1890年11月24日付の「レコード」提供告知(コロンビア・フォノグラフ・カンパニー)
1890年11月24日付で、コロンビア・フォノグラフ・カンパニー(Columbia Phonograph Company)は「レコード」を「在庫があり、卸売・小売で販売する」として告知し、注文を受けて迅速に発送する旨を示しています。同文面では「音量」と「明瞭さ」を基準に選定した音楽として、アメリカ合衆国海兵隊軍楽隊(United States Marine Band)の演目を掲げており、1890年11月時点でワックス・シリンダー記録が商品として編成され、販売案内として流通していたことが確認できます。
レパートリーの編成(行進曲・ポルカ・ワルツなど)
同じ1890年11月24日付の一覧は、行進曲、ポルカ、ギャロップ、ワルツなどの区分で構成され、各区分の中に曲名が並べられています。

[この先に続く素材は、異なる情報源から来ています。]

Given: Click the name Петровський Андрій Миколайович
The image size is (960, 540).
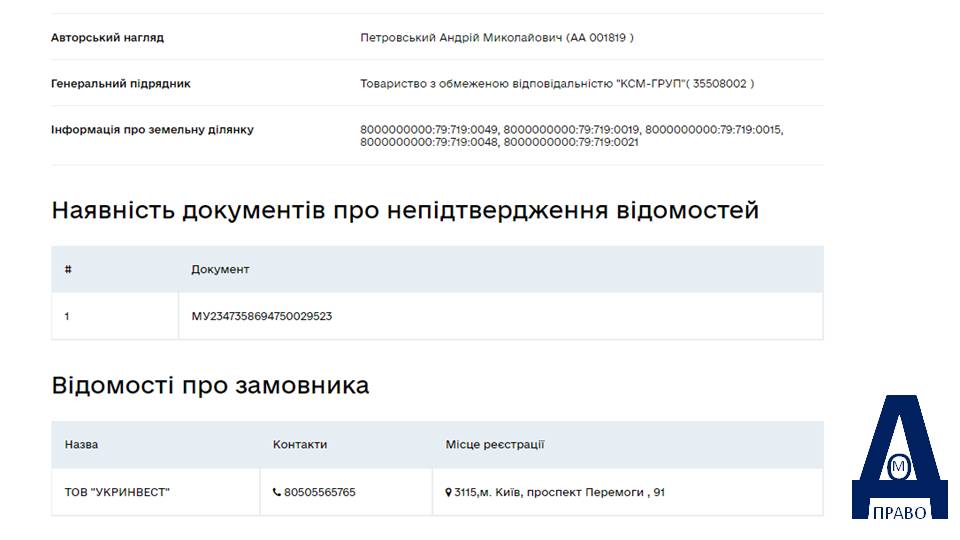Looking at the screenshot, I should pyautogui.click(x=461, y=38).
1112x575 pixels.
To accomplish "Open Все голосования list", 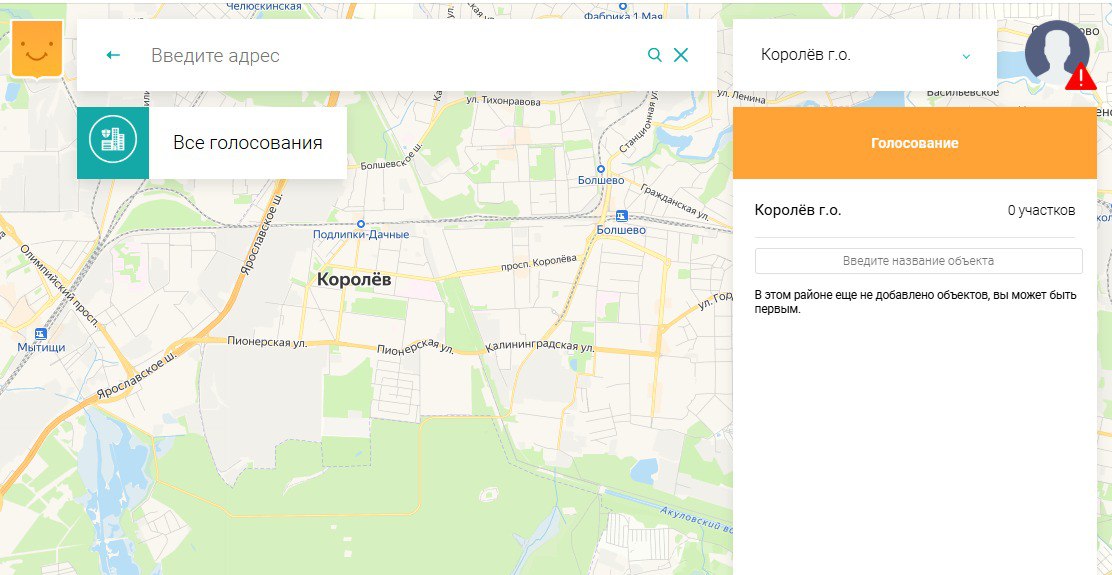I will pos(247,143).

これは、録音を単発の出来事としてではなく、ジャンル別の選曲リストとして提示し、購入者が「用途に合う曲」を選べるようにした設計だったことを示します。1890年11月の段階で、録音物が「曲目の束」として編集される発想が具体的な紙面に現れている点が重要です。
注文時の指定項目(CLASS・NUMBER・NAME)と初期カタログ実務
1890年11月24日付の文面には、注文の際に「CLASS」と「NUMBER」と「NAME of selection」を指定するよう求める注意書きがあります。つまり、区分(ジャンル等)・番号・曲名という最小限のメタデータで注文を成立させる運用が、1890年11月時点で明示されていました。録音史の観点では、音源そのものだけでなく、販売・管理のための記述体系が早い段階から整えられていたことを示す資料です。